▶ _TO DO_
The answer must consist of every line in the data below that holds the word "badge".

*** DATA PROVIDED ***

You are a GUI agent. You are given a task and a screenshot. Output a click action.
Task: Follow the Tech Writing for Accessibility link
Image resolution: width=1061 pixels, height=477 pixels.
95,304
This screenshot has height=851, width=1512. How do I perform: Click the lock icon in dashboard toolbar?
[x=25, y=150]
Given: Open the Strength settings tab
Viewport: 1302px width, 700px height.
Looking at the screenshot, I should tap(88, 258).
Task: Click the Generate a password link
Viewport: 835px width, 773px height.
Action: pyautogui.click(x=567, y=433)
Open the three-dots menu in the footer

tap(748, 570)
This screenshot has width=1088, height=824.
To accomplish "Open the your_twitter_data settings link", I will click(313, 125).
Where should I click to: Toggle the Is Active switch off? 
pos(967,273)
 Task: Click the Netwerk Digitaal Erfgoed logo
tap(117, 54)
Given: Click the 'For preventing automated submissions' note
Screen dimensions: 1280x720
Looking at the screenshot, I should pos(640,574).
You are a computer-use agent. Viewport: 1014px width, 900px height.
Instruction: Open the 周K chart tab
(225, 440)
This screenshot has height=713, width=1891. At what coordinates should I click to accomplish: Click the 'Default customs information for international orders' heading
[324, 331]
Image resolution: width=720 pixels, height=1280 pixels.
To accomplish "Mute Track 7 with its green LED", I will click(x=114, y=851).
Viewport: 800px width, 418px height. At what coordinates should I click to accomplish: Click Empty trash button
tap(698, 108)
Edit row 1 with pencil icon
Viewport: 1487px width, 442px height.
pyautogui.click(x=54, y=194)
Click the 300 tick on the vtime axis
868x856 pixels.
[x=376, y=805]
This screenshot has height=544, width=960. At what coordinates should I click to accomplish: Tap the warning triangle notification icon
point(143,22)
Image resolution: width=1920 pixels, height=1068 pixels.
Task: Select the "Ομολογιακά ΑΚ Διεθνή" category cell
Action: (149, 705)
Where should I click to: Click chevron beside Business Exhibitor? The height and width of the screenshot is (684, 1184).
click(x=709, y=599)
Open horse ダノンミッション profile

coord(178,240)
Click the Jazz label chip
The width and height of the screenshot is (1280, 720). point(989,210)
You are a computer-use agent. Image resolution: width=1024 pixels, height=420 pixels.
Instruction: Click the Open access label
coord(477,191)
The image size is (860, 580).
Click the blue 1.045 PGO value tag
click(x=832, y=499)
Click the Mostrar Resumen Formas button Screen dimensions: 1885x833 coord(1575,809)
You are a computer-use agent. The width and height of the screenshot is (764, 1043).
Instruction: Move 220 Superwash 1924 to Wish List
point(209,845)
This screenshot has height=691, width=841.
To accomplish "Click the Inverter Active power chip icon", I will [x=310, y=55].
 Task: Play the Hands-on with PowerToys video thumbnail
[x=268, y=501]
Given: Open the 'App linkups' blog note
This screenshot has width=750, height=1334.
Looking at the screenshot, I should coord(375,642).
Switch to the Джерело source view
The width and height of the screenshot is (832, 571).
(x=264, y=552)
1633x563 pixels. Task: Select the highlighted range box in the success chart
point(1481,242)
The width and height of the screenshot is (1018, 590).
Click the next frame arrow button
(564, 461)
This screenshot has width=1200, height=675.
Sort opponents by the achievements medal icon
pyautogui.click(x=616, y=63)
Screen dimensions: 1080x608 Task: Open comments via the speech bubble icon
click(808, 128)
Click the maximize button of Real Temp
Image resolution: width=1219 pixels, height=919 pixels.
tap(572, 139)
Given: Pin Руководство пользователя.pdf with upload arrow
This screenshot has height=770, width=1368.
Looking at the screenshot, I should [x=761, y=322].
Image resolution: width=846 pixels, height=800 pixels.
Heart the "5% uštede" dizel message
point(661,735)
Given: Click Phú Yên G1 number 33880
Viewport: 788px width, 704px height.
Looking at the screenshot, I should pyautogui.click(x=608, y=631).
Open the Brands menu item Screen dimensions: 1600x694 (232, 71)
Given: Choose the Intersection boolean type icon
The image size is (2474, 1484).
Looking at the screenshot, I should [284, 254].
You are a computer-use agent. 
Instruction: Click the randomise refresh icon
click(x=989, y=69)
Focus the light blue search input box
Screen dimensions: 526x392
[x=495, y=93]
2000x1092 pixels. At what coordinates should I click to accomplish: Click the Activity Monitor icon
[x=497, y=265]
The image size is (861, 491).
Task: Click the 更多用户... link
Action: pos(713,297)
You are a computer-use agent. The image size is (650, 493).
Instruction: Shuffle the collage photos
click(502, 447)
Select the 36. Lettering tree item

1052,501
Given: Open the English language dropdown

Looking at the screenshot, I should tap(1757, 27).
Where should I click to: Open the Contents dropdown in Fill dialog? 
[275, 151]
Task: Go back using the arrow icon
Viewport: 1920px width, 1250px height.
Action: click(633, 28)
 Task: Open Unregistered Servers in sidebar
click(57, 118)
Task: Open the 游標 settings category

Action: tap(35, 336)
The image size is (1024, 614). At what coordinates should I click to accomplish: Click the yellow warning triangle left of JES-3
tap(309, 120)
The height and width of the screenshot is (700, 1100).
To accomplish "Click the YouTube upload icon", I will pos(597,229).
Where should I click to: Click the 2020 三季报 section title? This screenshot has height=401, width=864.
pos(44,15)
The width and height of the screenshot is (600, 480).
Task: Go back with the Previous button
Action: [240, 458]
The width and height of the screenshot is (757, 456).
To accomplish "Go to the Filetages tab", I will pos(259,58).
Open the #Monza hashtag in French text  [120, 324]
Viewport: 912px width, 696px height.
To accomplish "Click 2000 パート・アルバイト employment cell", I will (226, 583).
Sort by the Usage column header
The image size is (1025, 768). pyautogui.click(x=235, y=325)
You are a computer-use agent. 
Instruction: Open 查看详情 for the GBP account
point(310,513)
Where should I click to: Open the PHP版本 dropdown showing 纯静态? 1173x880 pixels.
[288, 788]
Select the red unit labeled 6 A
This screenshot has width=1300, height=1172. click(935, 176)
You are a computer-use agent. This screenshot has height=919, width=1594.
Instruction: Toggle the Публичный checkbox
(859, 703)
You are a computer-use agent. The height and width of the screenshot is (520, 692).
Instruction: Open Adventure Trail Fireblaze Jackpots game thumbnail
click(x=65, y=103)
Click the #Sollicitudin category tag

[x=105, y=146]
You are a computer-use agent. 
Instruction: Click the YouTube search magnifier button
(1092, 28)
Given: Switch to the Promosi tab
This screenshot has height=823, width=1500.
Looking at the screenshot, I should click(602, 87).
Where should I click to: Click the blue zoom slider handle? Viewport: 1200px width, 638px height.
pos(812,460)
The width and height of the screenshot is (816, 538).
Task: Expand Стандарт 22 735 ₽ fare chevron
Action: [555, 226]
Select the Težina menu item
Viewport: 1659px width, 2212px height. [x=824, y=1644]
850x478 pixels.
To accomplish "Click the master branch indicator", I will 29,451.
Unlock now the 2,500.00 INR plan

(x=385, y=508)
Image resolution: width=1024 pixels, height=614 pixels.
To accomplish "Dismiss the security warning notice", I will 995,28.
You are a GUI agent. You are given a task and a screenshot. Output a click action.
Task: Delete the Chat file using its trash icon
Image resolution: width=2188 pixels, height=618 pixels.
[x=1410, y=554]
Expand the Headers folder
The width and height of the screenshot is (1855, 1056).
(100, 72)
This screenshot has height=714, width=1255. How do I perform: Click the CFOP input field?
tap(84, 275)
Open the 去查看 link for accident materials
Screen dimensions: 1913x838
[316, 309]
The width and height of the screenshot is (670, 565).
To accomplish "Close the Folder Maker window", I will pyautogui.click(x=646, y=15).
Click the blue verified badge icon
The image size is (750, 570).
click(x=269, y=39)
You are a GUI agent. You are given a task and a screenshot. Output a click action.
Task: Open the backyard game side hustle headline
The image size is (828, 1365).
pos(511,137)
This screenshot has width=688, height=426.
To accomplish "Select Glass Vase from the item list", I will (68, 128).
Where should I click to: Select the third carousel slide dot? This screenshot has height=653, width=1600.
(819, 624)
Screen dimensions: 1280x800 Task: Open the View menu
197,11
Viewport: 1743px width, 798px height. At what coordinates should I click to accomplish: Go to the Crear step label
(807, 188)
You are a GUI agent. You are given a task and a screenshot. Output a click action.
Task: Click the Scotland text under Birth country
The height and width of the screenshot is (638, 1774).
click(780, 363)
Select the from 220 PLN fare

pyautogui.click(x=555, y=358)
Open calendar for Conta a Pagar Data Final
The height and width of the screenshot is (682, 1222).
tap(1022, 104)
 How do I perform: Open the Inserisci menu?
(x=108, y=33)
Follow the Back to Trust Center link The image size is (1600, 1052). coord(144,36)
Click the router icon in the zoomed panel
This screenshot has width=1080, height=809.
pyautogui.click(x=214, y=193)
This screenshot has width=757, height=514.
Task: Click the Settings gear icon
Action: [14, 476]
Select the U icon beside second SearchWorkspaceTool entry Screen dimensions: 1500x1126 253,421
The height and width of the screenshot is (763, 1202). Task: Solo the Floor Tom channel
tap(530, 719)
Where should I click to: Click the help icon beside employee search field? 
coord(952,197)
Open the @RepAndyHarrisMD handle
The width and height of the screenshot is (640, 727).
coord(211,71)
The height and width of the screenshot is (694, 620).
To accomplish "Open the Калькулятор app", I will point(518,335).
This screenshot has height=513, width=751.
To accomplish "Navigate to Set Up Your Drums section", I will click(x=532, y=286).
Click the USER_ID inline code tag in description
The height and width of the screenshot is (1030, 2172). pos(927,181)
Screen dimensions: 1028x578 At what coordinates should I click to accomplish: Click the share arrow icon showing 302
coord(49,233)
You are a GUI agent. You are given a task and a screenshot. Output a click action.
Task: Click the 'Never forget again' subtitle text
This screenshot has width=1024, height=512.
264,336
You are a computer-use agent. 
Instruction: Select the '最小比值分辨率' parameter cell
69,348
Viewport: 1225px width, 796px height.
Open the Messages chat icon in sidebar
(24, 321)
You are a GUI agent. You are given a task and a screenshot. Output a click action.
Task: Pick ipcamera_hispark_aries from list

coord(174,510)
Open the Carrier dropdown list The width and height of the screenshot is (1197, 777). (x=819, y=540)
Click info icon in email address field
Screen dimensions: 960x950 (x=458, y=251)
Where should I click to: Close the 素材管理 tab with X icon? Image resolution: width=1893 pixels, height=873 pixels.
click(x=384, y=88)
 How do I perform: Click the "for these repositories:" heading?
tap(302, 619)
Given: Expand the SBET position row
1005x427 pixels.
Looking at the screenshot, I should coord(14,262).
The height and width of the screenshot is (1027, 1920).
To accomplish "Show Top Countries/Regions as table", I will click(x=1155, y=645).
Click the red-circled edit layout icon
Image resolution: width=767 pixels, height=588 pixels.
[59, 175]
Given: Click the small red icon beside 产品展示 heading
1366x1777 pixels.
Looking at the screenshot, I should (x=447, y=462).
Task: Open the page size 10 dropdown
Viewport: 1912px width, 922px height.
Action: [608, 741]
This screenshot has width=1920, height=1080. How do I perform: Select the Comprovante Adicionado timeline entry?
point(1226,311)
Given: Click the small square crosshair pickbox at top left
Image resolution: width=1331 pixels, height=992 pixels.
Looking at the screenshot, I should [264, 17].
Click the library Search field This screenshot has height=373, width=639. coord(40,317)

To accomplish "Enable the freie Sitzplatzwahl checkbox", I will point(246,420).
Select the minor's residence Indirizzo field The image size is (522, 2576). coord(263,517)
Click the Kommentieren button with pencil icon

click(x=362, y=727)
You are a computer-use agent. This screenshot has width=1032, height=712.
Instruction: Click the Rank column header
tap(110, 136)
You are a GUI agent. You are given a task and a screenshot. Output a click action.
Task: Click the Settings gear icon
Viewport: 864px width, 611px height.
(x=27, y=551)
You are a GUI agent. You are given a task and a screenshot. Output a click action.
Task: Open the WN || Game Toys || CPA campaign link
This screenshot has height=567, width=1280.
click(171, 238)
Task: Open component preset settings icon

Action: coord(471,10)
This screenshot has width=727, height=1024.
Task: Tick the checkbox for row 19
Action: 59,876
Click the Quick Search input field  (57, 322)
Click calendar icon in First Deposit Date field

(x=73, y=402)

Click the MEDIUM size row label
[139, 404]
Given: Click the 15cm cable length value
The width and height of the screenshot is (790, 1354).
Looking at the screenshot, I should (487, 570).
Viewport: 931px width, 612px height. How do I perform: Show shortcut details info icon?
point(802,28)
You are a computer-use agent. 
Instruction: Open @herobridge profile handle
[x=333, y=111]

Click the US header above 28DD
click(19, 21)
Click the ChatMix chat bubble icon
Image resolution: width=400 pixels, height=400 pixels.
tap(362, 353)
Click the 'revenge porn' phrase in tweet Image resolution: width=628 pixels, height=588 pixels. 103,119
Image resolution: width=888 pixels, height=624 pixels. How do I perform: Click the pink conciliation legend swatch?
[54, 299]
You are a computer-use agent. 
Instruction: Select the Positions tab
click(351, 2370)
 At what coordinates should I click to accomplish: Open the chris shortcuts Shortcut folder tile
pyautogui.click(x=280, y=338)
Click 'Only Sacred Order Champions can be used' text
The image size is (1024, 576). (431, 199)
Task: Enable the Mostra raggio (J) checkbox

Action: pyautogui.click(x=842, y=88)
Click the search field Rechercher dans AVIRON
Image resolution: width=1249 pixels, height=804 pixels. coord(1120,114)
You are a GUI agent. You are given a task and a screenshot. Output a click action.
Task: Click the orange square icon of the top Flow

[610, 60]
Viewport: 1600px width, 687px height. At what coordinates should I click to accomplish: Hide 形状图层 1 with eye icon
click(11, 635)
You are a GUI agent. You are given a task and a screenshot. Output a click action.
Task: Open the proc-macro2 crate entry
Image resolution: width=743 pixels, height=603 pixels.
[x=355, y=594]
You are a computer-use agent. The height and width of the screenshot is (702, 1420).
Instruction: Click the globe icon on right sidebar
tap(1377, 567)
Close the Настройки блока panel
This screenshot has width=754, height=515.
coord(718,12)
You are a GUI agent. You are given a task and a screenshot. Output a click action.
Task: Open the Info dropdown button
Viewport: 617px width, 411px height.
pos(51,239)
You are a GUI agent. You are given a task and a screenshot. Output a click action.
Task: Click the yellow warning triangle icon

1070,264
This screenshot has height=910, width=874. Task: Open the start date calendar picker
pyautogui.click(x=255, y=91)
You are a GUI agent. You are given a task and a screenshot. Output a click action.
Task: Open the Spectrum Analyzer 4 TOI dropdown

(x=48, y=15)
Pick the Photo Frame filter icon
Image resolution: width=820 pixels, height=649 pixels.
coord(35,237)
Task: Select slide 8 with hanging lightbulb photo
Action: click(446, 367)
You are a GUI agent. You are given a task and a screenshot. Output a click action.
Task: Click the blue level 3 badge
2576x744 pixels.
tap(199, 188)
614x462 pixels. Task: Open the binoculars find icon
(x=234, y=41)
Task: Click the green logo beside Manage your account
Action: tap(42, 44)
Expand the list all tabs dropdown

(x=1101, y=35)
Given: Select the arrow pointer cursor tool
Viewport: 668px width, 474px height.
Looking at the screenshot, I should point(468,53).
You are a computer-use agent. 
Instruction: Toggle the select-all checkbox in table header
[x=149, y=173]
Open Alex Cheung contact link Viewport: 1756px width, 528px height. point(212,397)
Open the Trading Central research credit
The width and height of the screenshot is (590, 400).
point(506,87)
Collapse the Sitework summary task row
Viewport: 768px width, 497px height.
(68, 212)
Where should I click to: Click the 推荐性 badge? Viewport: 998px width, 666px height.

*** End of DATA PROVIDED ***

▶ _ANSWER TO THE PROBLEM_
Click the blue verified badge icon
Task: Click the blue level 3 badge
Where should I click to: Click the 推荐性 badge? Viewport: 998px width, 666px height.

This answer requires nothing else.